Interim measures and freezes

A Turkish Law Firm advising on the interim injunction insurance dispute Turkey options must explain that Turkish civil procedure provides for precautionary measures (ihtiyati tedbir) that allow a court to preserve the status quo or protect the policyholder's rights during the insurance dispute litigation—and that these measures can be particularly valuable when there is a risk that the insurer will transfer assets, change its financial position, or take other steps that might make a favorable judgment more difficult to collect during the period that the litigation takes to resolve. The precautionary measure application for an insurance payment dispute typically seeks a court order requiring the insurer to maintain a specific amount in reserve (equivalent to the disputed claim amount) pending the litigation's resolution—or, in cases where the insurer's solvency is in question, a broader asset freeze that prevents the insurer from reducing its assets below the level needed to satisfy a favorable judgment. The precautionary measure application must demonstrate: the appearance of a right (fumus boni juris—a credible legal basis for the claim); and the risk of prejudice if the measure is not granted (periculum in mora—a specific risk that delay in granting the measure will cause harm that cannot be remedied after the fact). Practice may vary by authority and year — check current guidance on the current Turkish courts' standards for granting precautionary measures in insurance payment disputes and on the specific evidence required to establish the appearance of right and risk of prejudice in insurance coverage litigation.

The security requirement for precautionary measures—where the court requires the applicant to provide security (teminat) for any damages the respondent might suffer if the measure is subsequently found to have been improperly granted—is a specific cost consideration in the precautionary measure strategy that must be specifically assessed before the application is filed. The security amount is set by the court at its discretion, and a court that sets a high security requirement may make the precautionary measure practically unaffordable for a policyholder who does not have liquid assets readily available to post as security. Counsel advising on the precautionary measure strategy must specifically assess the likely security requirement alongside the merits of the application—because an application that succeeds on the merits but triggers a prohibitive security requirement is not a useful result. The interim measures framework applicable to insurance and commercial disputes—covering both precautionary injunctions and precautionary attachments—is analyzed in the resource on insurance litigation rights Turkey. Practice may vary by authority and year — check current guidance on the current Turkish courts' security requirements for precautionary measures in insurance disputes and on any specific security amount standards that courts in different jurisdictions typically require for insurance-related interim relief applications.
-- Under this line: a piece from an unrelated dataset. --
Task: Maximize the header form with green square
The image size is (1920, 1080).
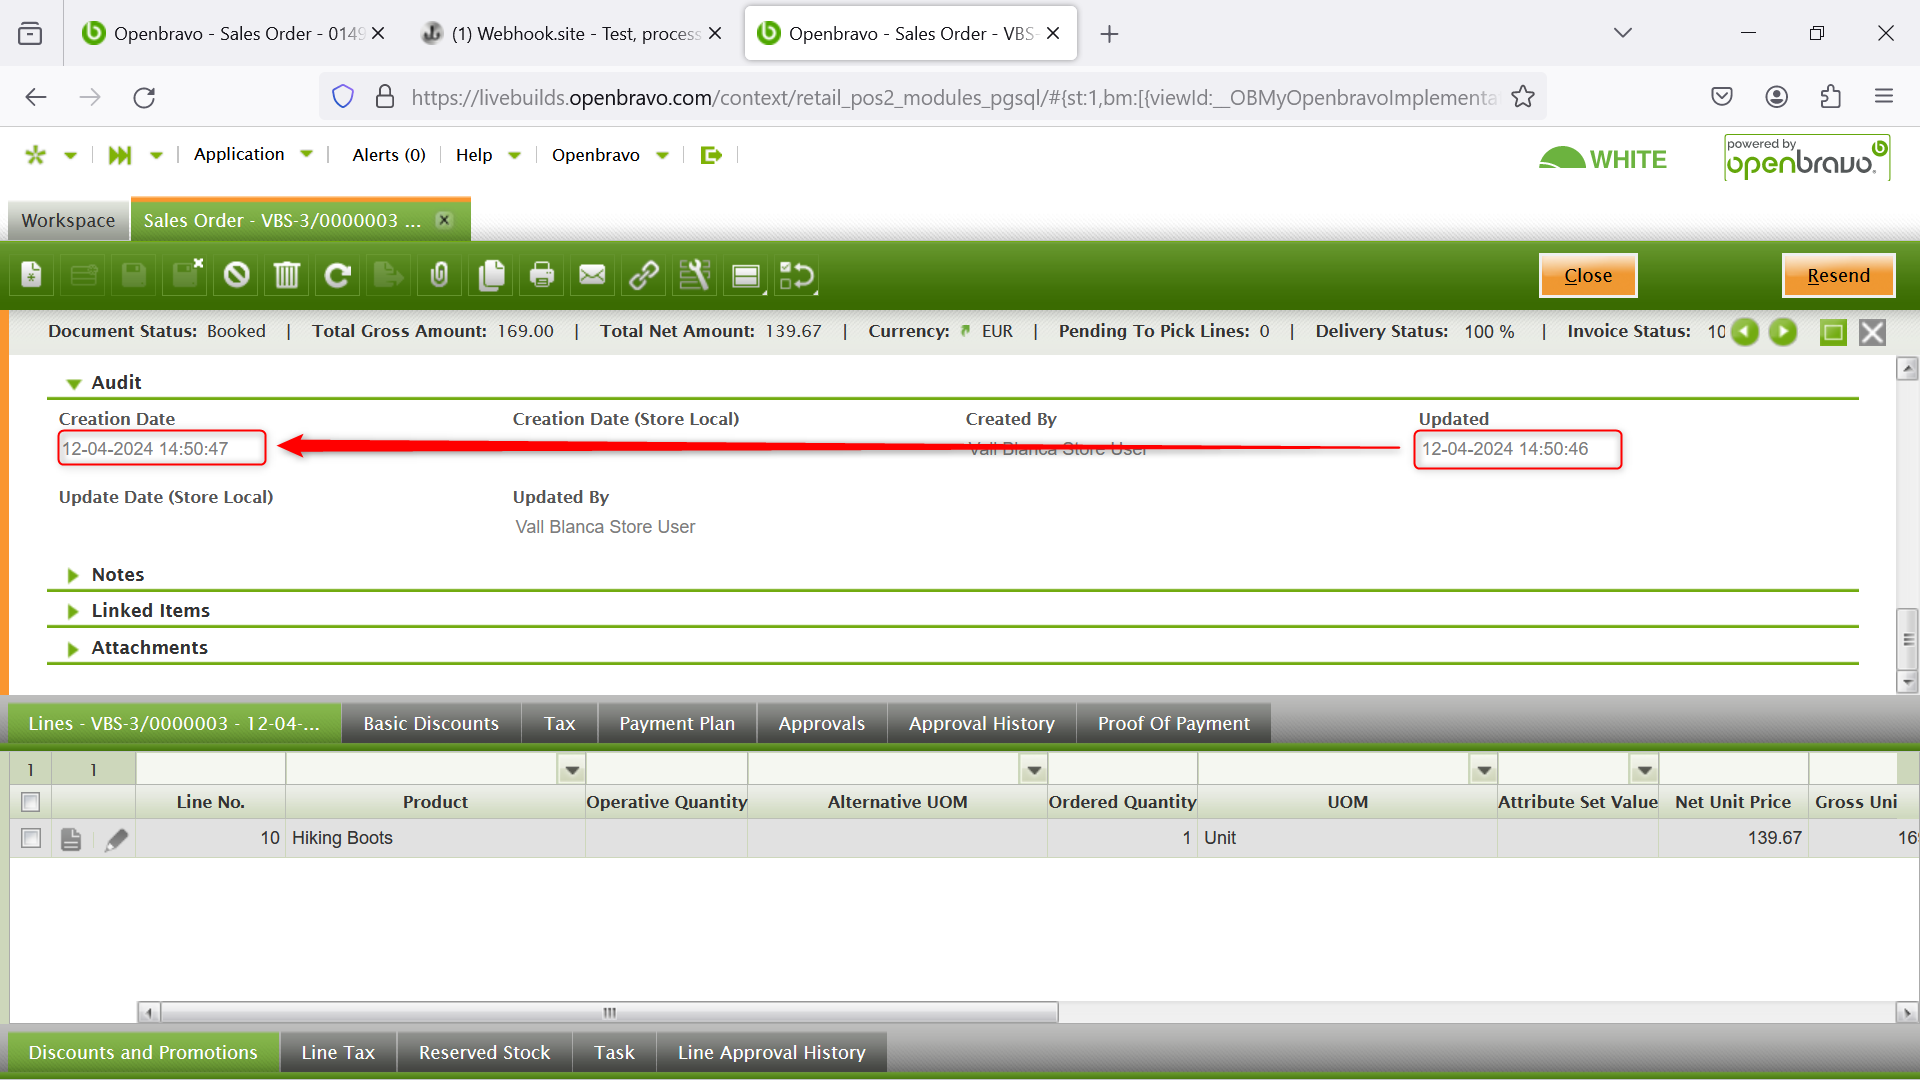Action: [x=1833, y=332]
An English speaking lawyer in Turkey advising on the precautionary attachment (ihtiyati haciz) option—the attachment of the insurer's specific assets to secure the claim amount pending litigation—must explain that this more aggressive interim measure is available where there is a genuine concern that the insurer may not be able to satisfy a judgment, and that it is typically sought in combination with the insurance claim lawsuit rather than as an independent proceeding. The precautionary attachment of an insurer's assets in Turkey requires satisfying the standards applicable to commercial debt attachment under the Execution and Bankruptcy Law—demonstrating a liquid or liquidable claim and the risk that the debtor may evade payment. For a claim against a licensed Turkish insurer with substantial regulated assets, the risk of evasion is typically lower than for an unlicensed or foreign insurer whose Turkish asset position is less certain—which affects the precautionary attachment's practical utility relative to a straightforward payment claim on the merits. The enforcement proceedings Turkey framework—relevant for both precautionary measures and post-judgment execution—is analyzed in the resource on enforcement proceedings Turkey. Practice may vary by authority and year — check current guidance on the current Turkish courts' precautionary attachment standards for claims against licensed Turkish insurers and on any specific attachment procedures applicable to insurance company assets.
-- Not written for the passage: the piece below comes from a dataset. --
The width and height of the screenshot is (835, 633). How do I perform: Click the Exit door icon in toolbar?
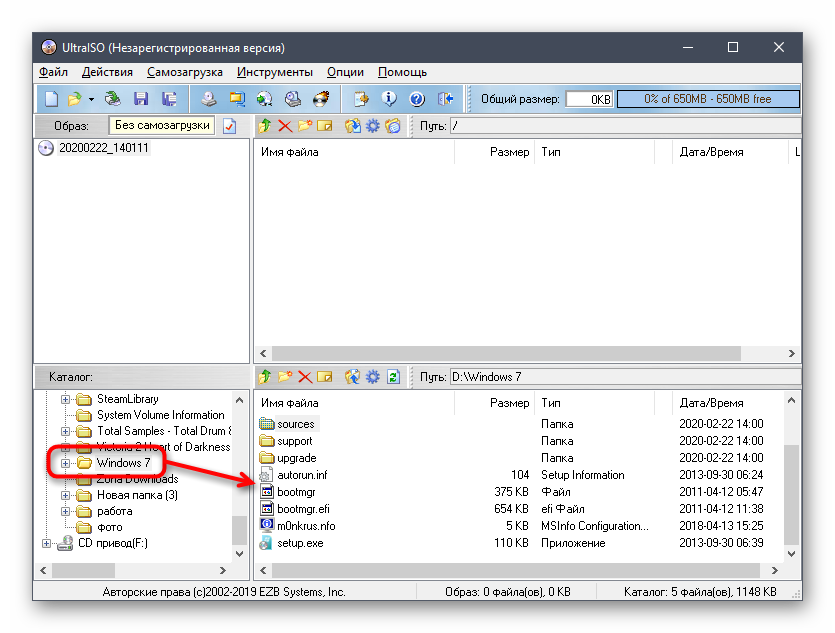[446, 99]
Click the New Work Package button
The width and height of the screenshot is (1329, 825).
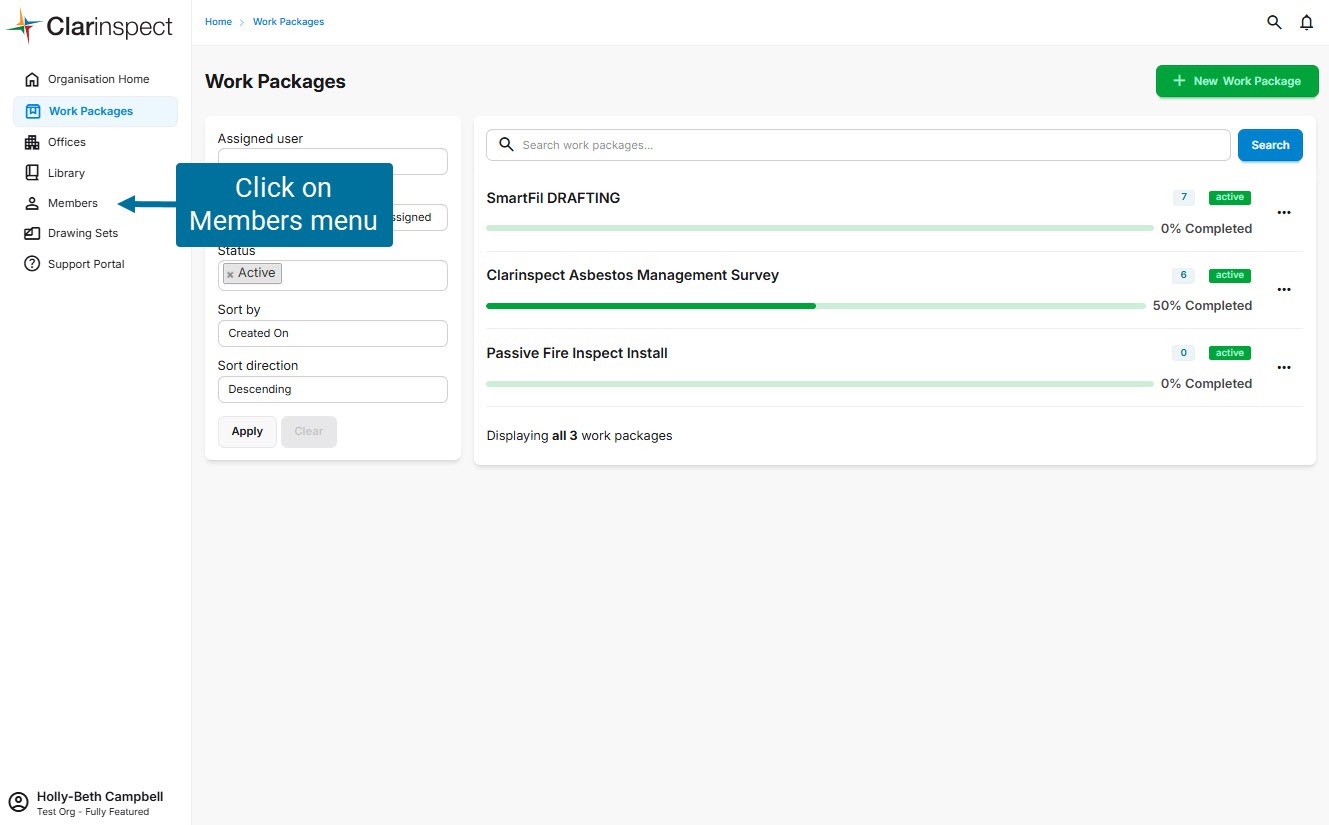1236,81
Bad faith and liability themes

A Turkish Law Firm advising on the bad faith and tortious liability dimensions of insurance claim denial disputes in Turkey must explain that Turkish law does not recognize the specific "insurance bad faith" cause of action that is available in some common law jurisdictions—where an insurer's unreasonable denial of a valid claim creates an independent tort claim beyond the contractual coverage dispute—but that Turkish law does recognize specific legal theories under which an insurer's conduct in handling and denying a claim can give rise to liability beyond the mere payment of the denied claim amount. The primary theories of enhanced liability available to Turkish policyholders include: the TBK's general provisions on tortious liability for unjustified harm (haksız fiil) where the insurer's denial caused specific consequential losses beyond the unpaid indemnity; the commercial law provisions for bad faith performance of commercial obligations; and the consumer protection law provisions applicable to insurance sold to individual consumers, which include specific prohibitions on unfair commercial practices that may be violated by an insurer who denies a claim in manifestly bad faith. Practice may vary by authority and year — check current guidance on the current Turkish courts' recognition of enhanced liability theories in insurance denial cases and on the specific evidence required to establish insurer conduct sufficiently egregious to support liability beyond the contractual coverage amount.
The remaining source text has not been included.